Vann Molyvann, Architect Who Shaped Cambodia’s Capital, Dies at 90

Mr. Vann Molyvann lived in exile during the bloodiest decades of modern Cambodian history, and when he returned to his homeland in 1991, he found that his carefully planned city had been largely dismantled by unbridled capitalism, corruption and urban sprawl.

The architectural historian Helen Grant Ross wrote of Mr. Vann Molyvann, “His life seemed to be entwined with the destiny of his country.”

He was born on Nov. 23, 1926, when Cambodia was still a French colony, and grew up near the Gulf of Thailand, in the southwest. In the 1940s he won a scholarship to the Ecole des Beaux-Arts in Paris, where he studied the principles of modernism from disciples of Le Corbusier.


The Independence Monument in Phnom Penh, Cambodia, designed by Mr. Molyvann.

David Hagerman for The New York Times

In 1956, Mr. Vann Molyvann was called home to put those principles into practice. The moment was historically unique. Newly independent, Cambodia was unburdened by war and colonial overlords for the first time in centuries, and the cosmopolitan but imperious King Norodom Sihanouk was free to shape the country according to his own wishes. He appointed Mr. Vann Molyvann his chief state architect.

Mr. Vann Molyvann went on to design more than 100 buildings, including monuments, breweries, royal villas and public housing projects. He oversaw the modernization of Phnom Penh, as the city grew from a dusty colonial outpost to a showcase capital.

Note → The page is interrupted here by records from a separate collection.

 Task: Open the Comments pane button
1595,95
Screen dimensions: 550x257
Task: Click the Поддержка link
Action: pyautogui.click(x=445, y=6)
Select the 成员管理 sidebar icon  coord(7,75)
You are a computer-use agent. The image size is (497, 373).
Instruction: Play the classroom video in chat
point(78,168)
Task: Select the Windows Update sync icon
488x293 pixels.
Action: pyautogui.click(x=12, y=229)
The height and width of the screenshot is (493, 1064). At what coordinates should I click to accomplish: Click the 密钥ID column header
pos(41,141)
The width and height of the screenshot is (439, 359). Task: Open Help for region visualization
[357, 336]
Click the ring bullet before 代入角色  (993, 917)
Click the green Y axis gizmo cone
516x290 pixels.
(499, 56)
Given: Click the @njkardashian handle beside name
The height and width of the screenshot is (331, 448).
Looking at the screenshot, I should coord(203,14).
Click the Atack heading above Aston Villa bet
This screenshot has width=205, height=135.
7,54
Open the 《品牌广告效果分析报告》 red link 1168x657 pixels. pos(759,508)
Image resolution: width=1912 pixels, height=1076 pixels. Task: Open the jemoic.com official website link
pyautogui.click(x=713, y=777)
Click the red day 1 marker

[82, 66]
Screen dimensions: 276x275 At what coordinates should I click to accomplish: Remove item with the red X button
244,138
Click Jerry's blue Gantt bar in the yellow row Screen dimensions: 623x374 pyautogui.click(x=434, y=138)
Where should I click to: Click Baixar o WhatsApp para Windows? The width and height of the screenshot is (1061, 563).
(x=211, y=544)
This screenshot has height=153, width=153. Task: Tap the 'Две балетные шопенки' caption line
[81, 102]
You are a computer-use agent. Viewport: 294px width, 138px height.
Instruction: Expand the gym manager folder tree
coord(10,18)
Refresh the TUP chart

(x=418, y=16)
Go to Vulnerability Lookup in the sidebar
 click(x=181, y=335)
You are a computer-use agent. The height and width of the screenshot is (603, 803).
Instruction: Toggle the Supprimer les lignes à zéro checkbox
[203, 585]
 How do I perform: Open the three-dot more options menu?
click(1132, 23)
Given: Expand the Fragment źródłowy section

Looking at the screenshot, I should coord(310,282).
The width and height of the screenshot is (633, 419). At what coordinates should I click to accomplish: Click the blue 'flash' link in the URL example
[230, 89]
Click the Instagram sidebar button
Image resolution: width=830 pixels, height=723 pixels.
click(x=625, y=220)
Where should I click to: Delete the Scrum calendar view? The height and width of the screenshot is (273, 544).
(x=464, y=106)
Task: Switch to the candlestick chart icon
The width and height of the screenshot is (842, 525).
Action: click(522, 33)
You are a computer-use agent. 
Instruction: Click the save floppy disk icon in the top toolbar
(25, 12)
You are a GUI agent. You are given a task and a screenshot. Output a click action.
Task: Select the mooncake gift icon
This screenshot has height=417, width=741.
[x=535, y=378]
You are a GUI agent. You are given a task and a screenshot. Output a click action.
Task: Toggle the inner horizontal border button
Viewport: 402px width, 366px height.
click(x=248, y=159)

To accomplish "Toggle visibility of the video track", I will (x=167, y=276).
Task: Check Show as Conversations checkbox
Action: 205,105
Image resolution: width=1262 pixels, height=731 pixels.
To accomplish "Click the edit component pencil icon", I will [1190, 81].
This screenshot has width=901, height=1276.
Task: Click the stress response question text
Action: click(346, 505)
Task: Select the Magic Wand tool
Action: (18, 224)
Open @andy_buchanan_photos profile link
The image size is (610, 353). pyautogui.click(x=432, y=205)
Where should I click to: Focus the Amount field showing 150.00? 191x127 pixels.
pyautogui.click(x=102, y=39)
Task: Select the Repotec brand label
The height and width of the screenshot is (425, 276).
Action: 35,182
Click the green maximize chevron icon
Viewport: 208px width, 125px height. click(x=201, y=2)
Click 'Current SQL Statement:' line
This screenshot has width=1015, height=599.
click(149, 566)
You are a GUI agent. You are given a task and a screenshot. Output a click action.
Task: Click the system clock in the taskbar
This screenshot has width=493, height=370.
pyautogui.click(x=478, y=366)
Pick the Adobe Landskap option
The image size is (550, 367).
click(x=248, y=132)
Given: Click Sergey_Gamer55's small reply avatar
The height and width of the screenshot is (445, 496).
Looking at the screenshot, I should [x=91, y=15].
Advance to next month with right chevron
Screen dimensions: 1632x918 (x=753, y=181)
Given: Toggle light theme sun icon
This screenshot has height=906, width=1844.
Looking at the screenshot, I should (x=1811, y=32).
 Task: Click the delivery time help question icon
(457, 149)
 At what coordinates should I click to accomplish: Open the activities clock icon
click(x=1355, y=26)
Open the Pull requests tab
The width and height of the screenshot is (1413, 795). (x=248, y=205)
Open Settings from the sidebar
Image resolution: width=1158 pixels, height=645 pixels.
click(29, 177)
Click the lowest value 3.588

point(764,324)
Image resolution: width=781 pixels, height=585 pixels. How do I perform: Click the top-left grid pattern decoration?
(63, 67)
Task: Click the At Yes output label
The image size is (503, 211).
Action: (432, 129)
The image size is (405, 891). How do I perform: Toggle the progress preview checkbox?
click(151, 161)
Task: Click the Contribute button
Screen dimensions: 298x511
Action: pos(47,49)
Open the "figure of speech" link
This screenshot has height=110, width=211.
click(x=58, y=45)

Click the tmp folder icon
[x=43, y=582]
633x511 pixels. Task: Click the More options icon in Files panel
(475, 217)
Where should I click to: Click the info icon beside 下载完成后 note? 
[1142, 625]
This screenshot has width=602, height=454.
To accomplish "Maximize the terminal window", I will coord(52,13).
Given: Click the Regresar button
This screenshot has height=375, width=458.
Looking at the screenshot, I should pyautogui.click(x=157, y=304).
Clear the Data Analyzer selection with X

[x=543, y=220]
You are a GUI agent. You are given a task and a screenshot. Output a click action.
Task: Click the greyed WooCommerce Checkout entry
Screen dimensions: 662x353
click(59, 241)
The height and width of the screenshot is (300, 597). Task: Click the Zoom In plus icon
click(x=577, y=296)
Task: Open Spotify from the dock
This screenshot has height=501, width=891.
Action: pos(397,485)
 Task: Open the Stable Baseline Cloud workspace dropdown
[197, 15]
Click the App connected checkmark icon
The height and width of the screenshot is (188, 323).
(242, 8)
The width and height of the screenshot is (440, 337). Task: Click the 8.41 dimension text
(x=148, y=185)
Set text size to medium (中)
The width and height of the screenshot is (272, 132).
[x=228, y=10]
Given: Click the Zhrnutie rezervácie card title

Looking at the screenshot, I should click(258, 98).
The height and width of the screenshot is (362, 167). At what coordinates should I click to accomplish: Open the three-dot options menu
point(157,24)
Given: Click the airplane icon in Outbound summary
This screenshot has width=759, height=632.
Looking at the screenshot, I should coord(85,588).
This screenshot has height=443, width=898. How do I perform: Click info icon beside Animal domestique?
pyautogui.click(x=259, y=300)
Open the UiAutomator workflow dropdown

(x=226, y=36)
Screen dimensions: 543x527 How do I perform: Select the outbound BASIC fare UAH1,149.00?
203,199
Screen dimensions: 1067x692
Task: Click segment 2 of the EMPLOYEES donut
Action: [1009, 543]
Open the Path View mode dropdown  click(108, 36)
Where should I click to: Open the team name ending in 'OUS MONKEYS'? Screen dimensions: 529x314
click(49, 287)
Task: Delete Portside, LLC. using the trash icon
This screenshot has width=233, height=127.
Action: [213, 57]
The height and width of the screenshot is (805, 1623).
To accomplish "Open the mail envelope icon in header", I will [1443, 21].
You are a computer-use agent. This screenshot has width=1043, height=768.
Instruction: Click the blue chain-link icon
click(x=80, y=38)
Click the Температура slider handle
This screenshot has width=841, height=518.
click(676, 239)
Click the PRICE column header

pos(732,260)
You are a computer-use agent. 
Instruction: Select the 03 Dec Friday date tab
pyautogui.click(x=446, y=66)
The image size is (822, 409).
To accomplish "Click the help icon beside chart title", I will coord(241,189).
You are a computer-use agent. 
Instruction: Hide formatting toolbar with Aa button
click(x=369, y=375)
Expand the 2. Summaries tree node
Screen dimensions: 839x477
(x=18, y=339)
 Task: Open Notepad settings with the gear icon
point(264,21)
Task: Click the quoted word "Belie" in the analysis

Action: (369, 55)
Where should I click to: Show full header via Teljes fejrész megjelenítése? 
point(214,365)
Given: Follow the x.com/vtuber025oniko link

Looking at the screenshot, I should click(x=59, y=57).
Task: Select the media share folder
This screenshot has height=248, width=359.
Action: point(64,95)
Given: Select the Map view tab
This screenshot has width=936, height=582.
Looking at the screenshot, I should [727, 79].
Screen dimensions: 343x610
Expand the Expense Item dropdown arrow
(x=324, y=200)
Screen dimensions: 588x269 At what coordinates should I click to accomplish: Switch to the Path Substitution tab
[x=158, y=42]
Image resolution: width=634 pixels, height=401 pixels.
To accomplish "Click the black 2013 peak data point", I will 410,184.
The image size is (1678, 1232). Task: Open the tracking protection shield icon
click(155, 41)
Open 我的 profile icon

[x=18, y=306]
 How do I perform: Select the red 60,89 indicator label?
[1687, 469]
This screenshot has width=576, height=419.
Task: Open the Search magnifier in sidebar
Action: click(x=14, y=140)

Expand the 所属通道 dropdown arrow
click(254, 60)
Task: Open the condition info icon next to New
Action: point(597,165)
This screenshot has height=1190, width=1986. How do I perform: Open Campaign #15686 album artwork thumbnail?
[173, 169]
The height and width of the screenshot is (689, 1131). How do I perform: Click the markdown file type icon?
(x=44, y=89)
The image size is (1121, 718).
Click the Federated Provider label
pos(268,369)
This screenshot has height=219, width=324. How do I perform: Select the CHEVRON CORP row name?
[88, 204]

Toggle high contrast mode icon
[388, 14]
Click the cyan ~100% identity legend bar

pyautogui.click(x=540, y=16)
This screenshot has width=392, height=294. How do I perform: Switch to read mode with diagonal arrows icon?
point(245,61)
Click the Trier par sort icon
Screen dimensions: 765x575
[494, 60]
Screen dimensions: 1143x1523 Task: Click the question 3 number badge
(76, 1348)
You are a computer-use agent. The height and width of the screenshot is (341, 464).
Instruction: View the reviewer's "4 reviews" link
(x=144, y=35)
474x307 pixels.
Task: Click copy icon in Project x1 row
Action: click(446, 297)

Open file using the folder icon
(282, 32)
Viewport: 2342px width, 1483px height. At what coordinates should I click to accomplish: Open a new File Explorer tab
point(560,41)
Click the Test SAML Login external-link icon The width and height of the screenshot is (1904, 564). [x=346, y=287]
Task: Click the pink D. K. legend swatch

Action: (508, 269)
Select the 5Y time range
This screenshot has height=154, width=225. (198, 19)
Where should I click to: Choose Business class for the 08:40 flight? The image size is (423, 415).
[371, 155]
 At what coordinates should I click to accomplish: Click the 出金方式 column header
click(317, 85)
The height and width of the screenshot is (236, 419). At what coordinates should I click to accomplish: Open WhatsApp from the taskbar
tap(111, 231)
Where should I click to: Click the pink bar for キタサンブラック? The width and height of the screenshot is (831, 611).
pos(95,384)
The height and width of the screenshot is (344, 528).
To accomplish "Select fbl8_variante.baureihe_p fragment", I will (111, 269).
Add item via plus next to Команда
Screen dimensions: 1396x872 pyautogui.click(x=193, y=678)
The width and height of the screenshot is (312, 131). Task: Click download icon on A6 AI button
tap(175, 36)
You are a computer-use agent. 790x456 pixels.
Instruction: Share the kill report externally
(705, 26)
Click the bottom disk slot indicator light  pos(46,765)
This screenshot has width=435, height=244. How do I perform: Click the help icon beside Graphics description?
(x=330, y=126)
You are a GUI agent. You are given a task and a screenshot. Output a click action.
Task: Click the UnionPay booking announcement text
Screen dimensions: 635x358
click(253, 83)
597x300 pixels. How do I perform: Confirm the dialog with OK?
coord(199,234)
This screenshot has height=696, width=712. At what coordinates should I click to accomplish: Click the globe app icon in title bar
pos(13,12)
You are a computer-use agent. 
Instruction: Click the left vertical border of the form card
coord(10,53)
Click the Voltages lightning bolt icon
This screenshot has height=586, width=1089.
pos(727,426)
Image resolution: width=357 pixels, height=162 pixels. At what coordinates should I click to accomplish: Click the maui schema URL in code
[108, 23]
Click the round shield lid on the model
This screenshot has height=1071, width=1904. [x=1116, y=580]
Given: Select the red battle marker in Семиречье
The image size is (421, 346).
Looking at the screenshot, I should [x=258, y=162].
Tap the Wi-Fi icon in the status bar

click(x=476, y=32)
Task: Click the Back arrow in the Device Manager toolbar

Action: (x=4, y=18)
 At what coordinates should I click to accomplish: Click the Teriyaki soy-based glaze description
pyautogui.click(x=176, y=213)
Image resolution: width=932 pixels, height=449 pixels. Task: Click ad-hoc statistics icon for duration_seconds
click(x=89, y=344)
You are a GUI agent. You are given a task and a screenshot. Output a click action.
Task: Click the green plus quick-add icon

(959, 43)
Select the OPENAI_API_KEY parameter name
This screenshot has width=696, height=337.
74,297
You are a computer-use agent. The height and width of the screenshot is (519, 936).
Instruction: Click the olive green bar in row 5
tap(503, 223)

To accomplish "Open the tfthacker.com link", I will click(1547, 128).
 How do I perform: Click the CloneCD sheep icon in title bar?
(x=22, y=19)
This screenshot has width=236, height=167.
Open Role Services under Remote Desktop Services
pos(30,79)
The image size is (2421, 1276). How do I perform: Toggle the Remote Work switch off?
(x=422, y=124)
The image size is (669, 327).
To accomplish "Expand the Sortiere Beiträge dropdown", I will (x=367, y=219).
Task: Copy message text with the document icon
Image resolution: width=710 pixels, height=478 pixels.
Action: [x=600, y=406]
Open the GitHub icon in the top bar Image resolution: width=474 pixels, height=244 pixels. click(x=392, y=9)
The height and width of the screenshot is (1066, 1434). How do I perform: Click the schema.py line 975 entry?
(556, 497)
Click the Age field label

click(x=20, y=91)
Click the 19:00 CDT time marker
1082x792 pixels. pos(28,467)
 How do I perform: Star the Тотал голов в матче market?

But what should have been his most fruitful years as an architect were blighted by his country’s tumultuous history. King Sihanouk, his patron, had stepped down by 1970, and Mr. Vann Molyvann took refuge in Switzerland. He remained there for the next two decades, watching powerlessly as the Khmer Rouge stormed Phnom Penh and ransacked its buildings.

After a peace agreement was signed in 1991, Mr. Vann Molyvann returned home and became an advocate for responsible urban planning and preservation, finding himself at odds with the rampant corruption and kleptocracy that characterized Cambodia in the ′90s.

He served as culture minister from 1991 to 1995 and later became the head of the Apsara Authority, which administers the Angkor temples. He was ousted from the organization in 2001 after a disagreement over who should benefit from the admission proceeds.